Mercurial Quickstart

Mercurial is a fast, simple DVCS. The nickname is hg, like the element Mercury.

cd project
hg init                                (create repo here)
hg add list.txt                        (start tracking file)
hg commit -m "Added file"              (check file into local repo)
hg log                                 (see history; notice guid)

changeset:   0:55bbcb7a4c24
user:        Kalid@kazad-laptop
date:        Sun Oct 14 21:36:18 2007 -0400
summary:     Added file

[edit file]
hg revert list.txt                 (revert to previous version)

hg tag v1.0                        (tag this version)
[edit file]
hg update -C v1.0                  ("update" to the older tagged version; -C forces overwrite of local copy)

Once Mercurial has initialized a directory, it looks like this:

You have:

  • A working copy. The files you are currently editing.
  • A repository. A directory (.hg in Mercurial) containing all patches and metadata (comments, guids, dates, etc.). There’s no central server so the data stays with you.

In our distributed example, Sue, Joe and Eve have their own repos, with independent revision histories.

Understanding Updates and Merging

There’s a few items that confused me when learning about DVCS. First, updates happen in several steps:

  • Getting the change into a repo (pushing or pulling)
  • Applying the change to the files (update or merge)
  • Saving the new version (commit)

Second, depending on the change, you can update or merge:

  • Updates happen when there’s no ambiguity. For example, I pull changes to a file that only you’ve been editing. The file just jumps to the latest revision, since there’s no overlapping changes.
  • Merges are needed when we have conflicting changes. If we both edit a file, we end up with two “branches” (i.e. alternate universes). One world has my changes, the other world has yours. In this case we (probably) want to merge the changes together into a single universe.

I’m still wrapping my head around how easily branches spring up and collapse in a DVCS:

In this case, a merge is needed because (+Soup) and (+Juice) are changes to a common parent: the list with just “Milk”. After Joe merges the files, Sue can do a regular “pull and update” to get the combined file from Joe. She doesn’t have to merge again on her own.

In Mercurial you can run:

hg incoming ../another-dir  (see pending changes)
hg pull ../another-dir      (download changes)

hg update                   (actually apply changes...)
hg merge                    (... or merge if needed)

hg commit                   (check in merged file; unite branches)

Yep, the “pull-merge-commit” cycle is long. Luckily, Mercurial has shortcuts to combine commands into a single one.
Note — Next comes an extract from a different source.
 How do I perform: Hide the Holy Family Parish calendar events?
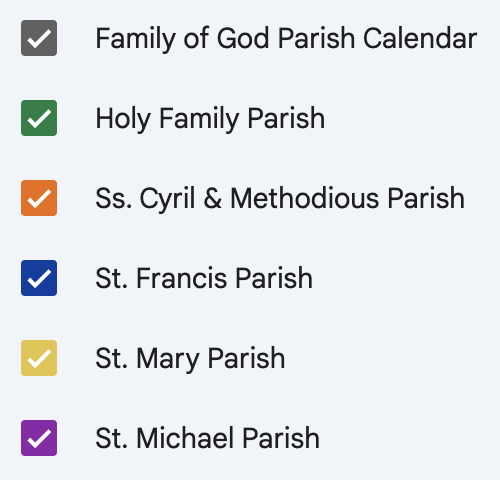(39, 118)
Though it seems complex, it’s much easier than handling merges manually in Subversion.

Most merges are automatic. When conflicts come up, they are typically resolved quickly. Mercurial keeps track of the parent/child relationship for every change (our merged list has two parents), as well as the “heads” or latest changes in each branch. Before the merge we have two heads; afterwards, one.

Organizing a Distributed Project

Here’s one way to organize a distributed project:

Sue, Joe and Eve check changes into a common branch. They can trade patches with each other to do simple “buddy builds”: Hey buddy, can you try out these patches? I need to see if it works before I push to the experimental branch.

Later, a maintainer can review and pull changes from the experimental branch into a stable branch, which has the latest release. A distributed VCS helps isolate changes but still provide the “single source” of a centralized system. There are many models of development, from “pull only” (where maintainers decide what to take, and is used when developing Linux) to “shared push” (which acts like a centralized system). A distributed VCS gives you flexibility in how a project is maintained.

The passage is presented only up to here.